FWIW In the past I have seen similar odd issues with commercial web servers where certain IP ranges are incorrectly load balanced. The initial HTTP connections are made but no content is delivered because of problems distributing the request at the server end.

The solution is for the site to sort their load balancer configuration (which only Tivo would know about and may be a red herring) but a 'workaround' for some customers was restarting their broadband modem (to refresh the WAN side DCHP IP address) so the next request loses any user session persistence.

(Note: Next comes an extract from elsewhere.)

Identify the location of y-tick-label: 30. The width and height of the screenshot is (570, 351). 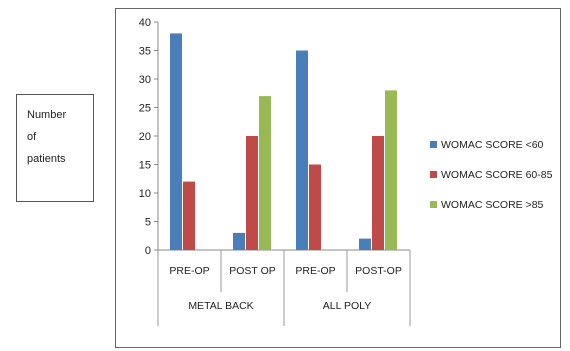
(145, 80).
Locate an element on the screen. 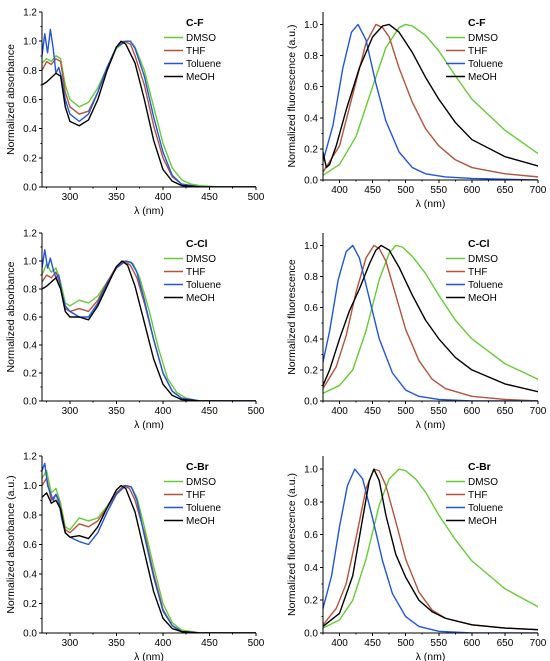 Image resolution: width=550 pixels, height=661 pixels. x-tick-label: 550 is located at coordinates (438, 190).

Anyway might be worth unplugging your modem for a few minutes and trying again if you're not on a fixed IP.


----------



## Pete77 (Aug 1, 2006)

My Cachecard installed networked Tivo has bang up to date guide data collecting it over my ADSL broadband connection via its wired connection to my router.


----------



## DJBlack (Dec 18, 2002)

Hi Guys - a small update...

OK, I went through various combinations of the phone dialup with no success.

I spent hours looking for my original tivo drive which I do have somewhere safe... (yeh, somewhere... had theattic emptied looking for it!) to no avail, so took the old 40gb out of my "development" tivo and plugged it into "production" tivo... and away it went without problem.

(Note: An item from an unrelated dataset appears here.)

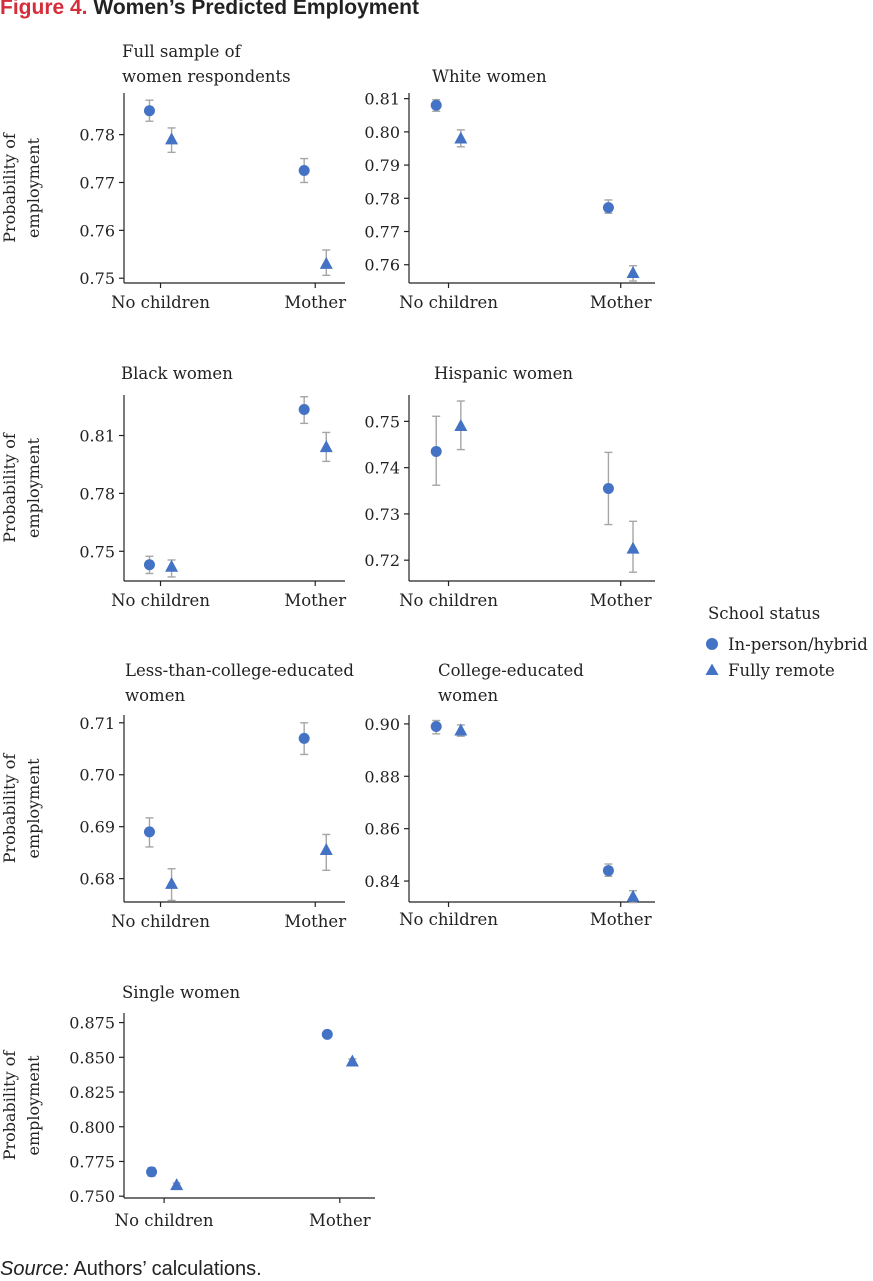 This screenshot has width=873, height=1281. What do you see at coordinates (92, 1092) in the screenshot?
I see `y-tick-label: 0.825` at bounding box center [92, 1092].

So - what do I know..? "production" tivo hardware and cable connections/router/isp etc etc are all fine... its something else!

I will try Mr Tickle's suggestion - a great idea...


AMC - had not considered that... good trick to know. Given that I am using the same turbonet (same mac) I guess that is not the issue here... trick noted however for future!


What I cannot "get" is what broke and why.... I have not made changes to the "production" tivo since the beta of the suggestions fix appeared.... months ago.

I really dont want to loose my recordings, thumbs or passes.... but if I cant fix it, seems like restoring the other tivo image on the other drive is my way out.

This just feels like a Microsoft fix...reboot it... if that fails, rebuild it... I hate that... you just never find out what went wrong.

Any other thoughts most welcome.
David


----------



## AMc (Mar 22, 2002)

DJBlack said:


> Hi Guys - a small update...
> AMC - had not considered that... good trick to know. Given that I am using the same turbonet (same mac) I guess that is not the issue here... trick noted however for future!
> 
> snip
> ...


The MAC and IP addresses inside your Local Area Network aren't relevant. Your Broadband router will be translating any requests from the LAN side IP to its IP address on the way out and translating them back when it gets a response. External servers will only see the Wide Area Network IP of your router regardless of your internal set up. That's the purpose of Network Address Translation - to hide multiple IPs behind one public IP.

My professional experience of faulty load balancing makes me very suspicious of the odd behaviour some people report of Tivos that simply won't download over previously working net connections despite completely changing the hard disk/OS.

I would turn your router off for few minutes then back on again to see if it has an effect.


----------